In between snowfalls on Saturday, March 9th participants gathered at the Cowan Community Center to learn more about the benefits of heirloom seeds. Over thirty participants met early and enjoyed an oatmeal bar and exchanged gardening ideas as we awaited the arrival of Bill Best of Sustainable Mountain Agriculture Center from Berea, Kentucky. Participants had been invited to bring their own heirloom seeds if they had them for a “show and tell.” We know and appreciate the value of a families heirloom seed and wanted no one to feel pressure to give away their seeds, but share their stories. A few of our participants were already saving their seeds and had stories to share with Bill Best. One of our participants, Terry and Carol Rayburn were able to share a variety of Hasting bean that he did not have. As these experienced gardeners studied their seeds for markings, it reminds one of children and their prized marbles searching for a shiny new one. This particular variety had a little pink eye that his did not, we would like to credit this particular bean to Helen and Ralph York, long gone from Cowan Creek and passed away, but the quality seeds they cared for year after year remain and produce beans for the tables of second and third generation families. Bill not only shared the nutritional values of his heirloom seeds as opposed to what we most often have access to, but their stories as well. We were all pleased to learn that the “Big John” bean is known to have originated in Letcher County.

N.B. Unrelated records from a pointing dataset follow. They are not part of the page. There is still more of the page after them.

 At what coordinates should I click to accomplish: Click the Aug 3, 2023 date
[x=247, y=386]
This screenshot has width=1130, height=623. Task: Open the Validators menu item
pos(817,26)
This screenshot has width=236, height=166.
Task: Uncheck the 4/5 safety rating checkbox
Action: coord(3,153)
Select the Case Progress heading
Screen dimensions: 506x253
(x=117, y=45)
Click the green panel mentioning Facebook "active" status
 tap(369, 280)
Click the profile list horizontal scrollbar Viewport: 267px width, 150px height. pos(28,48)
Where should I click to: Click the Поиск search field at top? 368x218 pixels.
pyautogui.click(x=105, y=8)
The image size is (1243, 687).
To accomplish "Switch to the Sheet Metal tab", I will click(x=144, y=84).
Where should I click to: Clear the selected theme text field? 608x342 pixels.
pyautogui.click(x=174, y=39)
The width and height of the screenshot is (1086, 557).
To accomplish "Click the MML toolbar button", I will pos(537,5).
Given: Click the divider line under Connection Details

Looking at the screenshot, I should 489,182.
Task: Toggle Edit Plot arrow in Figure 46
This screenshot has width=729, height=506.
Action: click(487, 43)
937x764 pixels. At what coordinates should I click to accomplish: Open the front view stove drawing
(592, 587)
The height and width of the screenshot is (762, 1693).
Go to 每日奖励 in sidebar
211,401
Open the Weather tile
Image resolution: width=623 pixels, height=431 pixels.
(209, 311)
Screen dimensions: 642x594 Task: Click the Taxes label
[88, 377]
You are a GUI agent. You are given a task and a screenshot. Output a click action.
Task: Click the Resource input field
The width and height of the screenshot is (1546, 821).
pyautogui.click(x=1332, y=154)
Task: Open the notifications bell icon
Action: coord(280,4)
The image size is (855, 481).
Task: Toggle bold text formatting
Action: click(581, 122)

Our participants were able to choose from a variety of bean seeds that Bill and his grandson brought to share with the group. The bean seeds our participants were able to choose from included the Saylor Family, Minnie Butterbean, Jane Herald, Gallahar, Jack Kelly Butterbean, McCaine Greasy and the Big John. “If only seeds could talk.”
Participants each got to choose 3 varieties with the understanding seeds will come back at the end of the growing season to share with others. We are hopeful that these seeds will multiply and be shared with many other gardens in Letcher County.
We are excited to see Bill Best’s new book, Saving Seeds, Preserving Taste and one of our participants will receive a signed copy of his copy as a door prize for our event and a couple will be available for participants to borrow and share. Thank you Bill for making the journey to Cowan to share your seeds and knowledge.
As always, special thanks to Grow Appalachia for allowing this gathering to take place and afford the opportunity for our participants to meet such a humble and experienced gardener and take seeds to use in their own gardens.